Pour ceux qui suivent, avec fidélité, la pensée du jour de mon site facebook, voilà le poème d’où elle est extraite. On ne lit plus guère aujourd’hui Pierre Seghers, qui fut l’éditeur des poètes et un anthologiste de qualité (cf le Livre d’Or de la Poésie Française, chez Marabout). Mais plus, sans doute, René-Guy Cadou, qui fut la figure de proue de l’école de Rochefort, qui prônait « l’odeur des lys la liberté des feuilles » – mort à 31 ans en 1951 -, à qui il est dédié. Voici ce poème-éloge, qui relie Seghers à Cadou, avec sa fraîcheur intacte, sa sincérité franche, sa vraie pudeur, sa fausse naïveté.
A René-Guy Cadou
par Pierre Seghers
« Si
La mort
Vient un soir
De plus grand vent
Déchirant les arbres
Si les fleuves du ciel
S’écaillent passé l’automne
Si le bonhomme sous les feuilles
Avec la neige fond et s’enfonce
Dans le pays des sèves et des mots
Ah! si tout s’en va dans les campagnes
Un soir comme les autres, si
Les vieux voisins t’accompagnent
Rêver avec les tiens
Parmi leurs travaux
De tous les jours
Si la cloche
Pour toi
Sonne
Il faudra dire que tout est bien
Non, ce n’est rien, tout ne fut pas vain, tu accompagnes
Les songes du berger quand il paît son troupeau
Les vieilles femmes parleront de toi dans les veillées
Et d’autres te liront et sauront à vingt ans
Tes vers. Tu les diras avec leurs voix qui chantent
Dans l’aubier de leur coeur secret. Non, ce n’est rien
Tu ne te lèveras plus la nuit pour écrire
Mais ton visage que tu regardais changer
Demeurera pour eux entre l’école et le clocher
Si
Le temps
Te reprend
Tout comme avant
Si le vent qui passe
apporte avec ton nom
L’odeur des bois, de la chasse
Si le soleil et si les lys
Compagnons de ton plus grand voyage
Reviennent, si les feux reviennent, si
Un seul mot de toi suffit pour voir
Ta lampe s’allumer le soir
Si un visage qui brûle
D’un impossible espoir
Te retrouve enfin
Alors tout est
A nouveau
Pour toi
Bien
En échange, chère lectrice attentive, amoureuse de l’Ecole de Rochefort, voilà ce poème de Jean Rousselot, cité de mémoire, donc pardonnez-moi pour l’hypothétique ponctuation:
« Un jour,
comme il m’est arrivé de le faire aux temps heureux, de la neige inédite, des lichens savoureux
je mettrai des bateaux en bouteille
je ferai rimer femme et violoncelle
j’irai camper dans le faux bois
Je me persuaderai, sans trop de peine, qu’il y a quelqu’un derrière les choses
Et que tout ce vide
Où l’on ronronne comme
le sang que l’on retient les dents serrées
c’est ma maison vivante et bonne, mon placenta qu’on n’aurait pas jeté.
Un jour
Si ça me chante ou si je suis suffisamment harassé pour consentir à l’espoir
Vous me verrez redevenir un poète comme les autres
C’est à dire un lâche
Et un menteur »
Poétiquement à vous
Merci, chère lectrice. Votre message, votre poème nous font chaud au coeur. Bien à vous.
Cher monsieur,
merci pour ce poème de Pierre Seghers !
Je courais après des vidéos de Pierre Seghers, comme je pourrais partir à la recherche de Jean Rousselot, autre trésor de l’Ecole de Rochefort, mais hélas, de vilaines maquerelles sucent le jus de nos adresses numériques, et je persiste à les tenir en respect.

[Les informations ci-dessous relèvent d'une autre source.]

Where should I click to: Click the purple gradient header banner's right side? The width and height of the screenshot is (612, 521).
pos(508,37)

Pourtant tout est bien, puisque votre page apparaît, avec ce bel hommage de Pierre Seghers à René-Guy Cadou: il m’autorise à les emporter, avant de les enfouir, dans une caravelle,
Dans une vieille et douce caravelle,
Dans l’étrave, ou si l’on veut dans l’écume,
Et de les perdre au loin, au loin.
Dans un attelage d’un autre âge.
Dans le velours trompeur de la neige.
Dans l’haleine de quelques chiens réunis.
Dans la troupe exténuée de feuilles mortes.
[…]
Dans les poitrines qui se soulèvent et respirent,
Sur les tapis des paumes et leur sourire,
Dans les corridors des os longs et des articulations
A les emporter ou plutôt à les enfouir […]

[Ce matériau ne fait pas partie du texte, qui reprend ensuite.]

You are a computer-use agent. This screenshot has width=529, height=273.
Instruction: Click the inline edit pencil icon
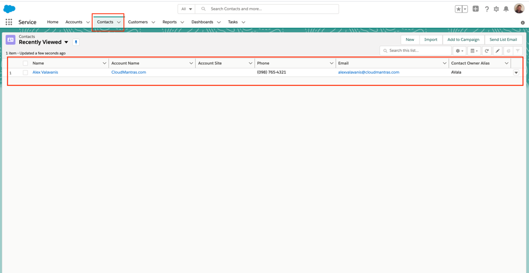tap(498, 51)
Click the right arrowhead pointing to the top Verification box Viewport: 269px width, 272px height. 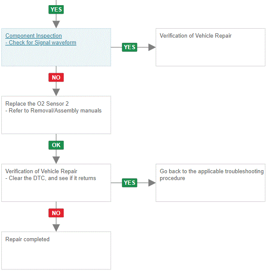pyautogui.click(x=152, y=47)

(extrait librement adapté d’un poème tiré de Mes propriétés, Henri MICHAUX, Éditions J.-O. Fourcade, 1929 ;
http://www.barapoemes.net/archives/2017/05/22/35309703.html )
Que ce petit message vous soit aussi régénérant que le fut pour moi le beau poème de votre blog…
Un sourire
Patricia Colomb
P.S. C’est par Jacques Bertin que, récemment, j’ai découvert René-Guy Cadou (et l’Ecole de Rochefort).